Without any pictures, retype exactly the lines that begin at the one holding "Screen dimensions: 496x350" and end at the last line of the data below.

------------------------------------

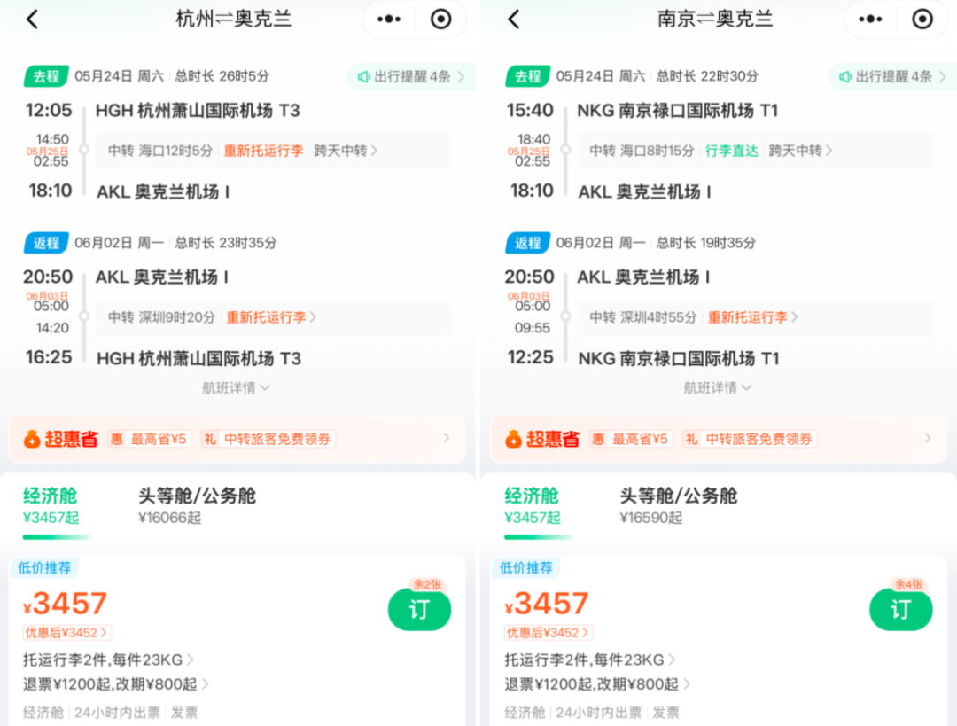
Task: Tap 订 to book the ¥3457 Nanjing flight
Action: click(x=901, y=610)
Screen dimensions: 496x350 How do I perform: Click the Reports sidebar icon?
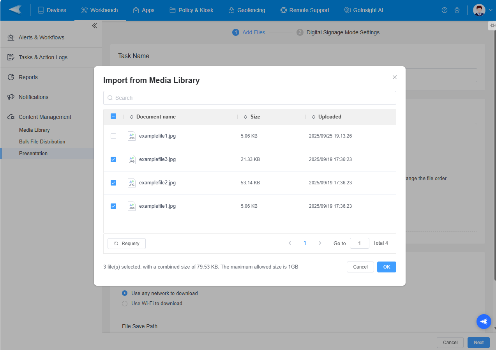pos(11,77)
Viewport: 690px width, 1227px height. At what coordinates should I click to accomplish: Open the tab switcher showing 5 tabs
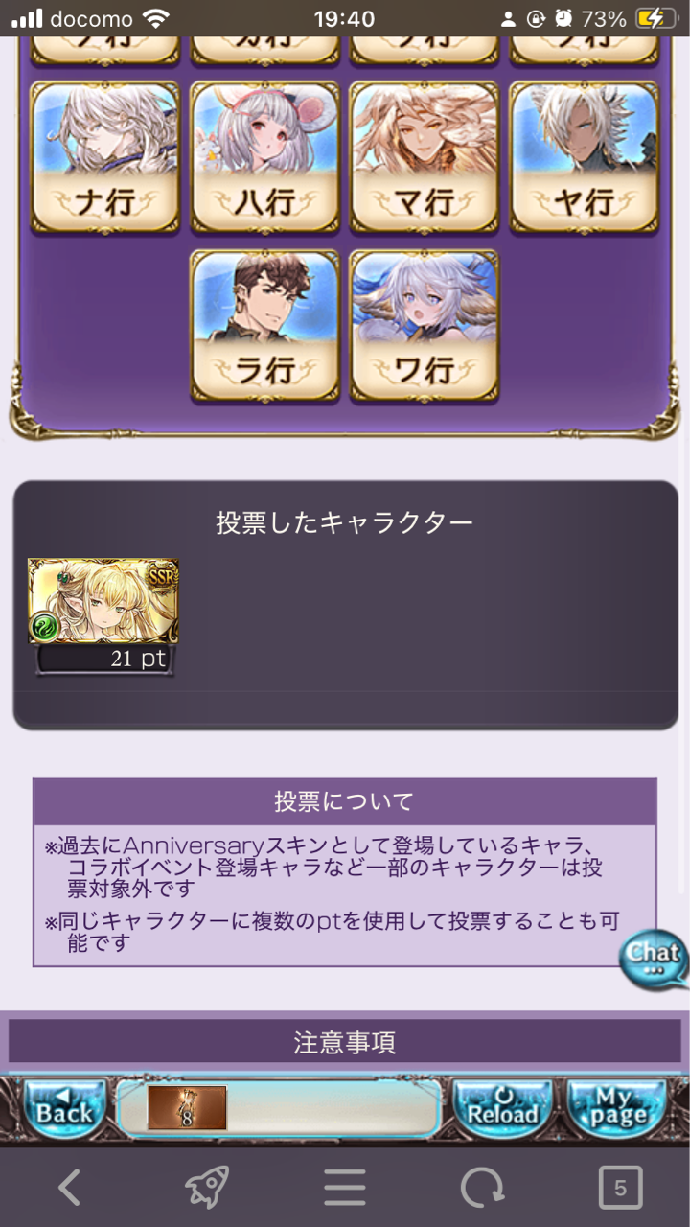[620, 1189]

------------------------------------

• [THE COMPLETED TASK]
Screen dimensions: 496x350 How do I perform: Click the Reports sidebar icon?
pos(11,77)
Viewport: 690px width, 1227px height. At what coordinates should I click to accomplish: Open the tab switcher showing 5 tabs
[620, 1189]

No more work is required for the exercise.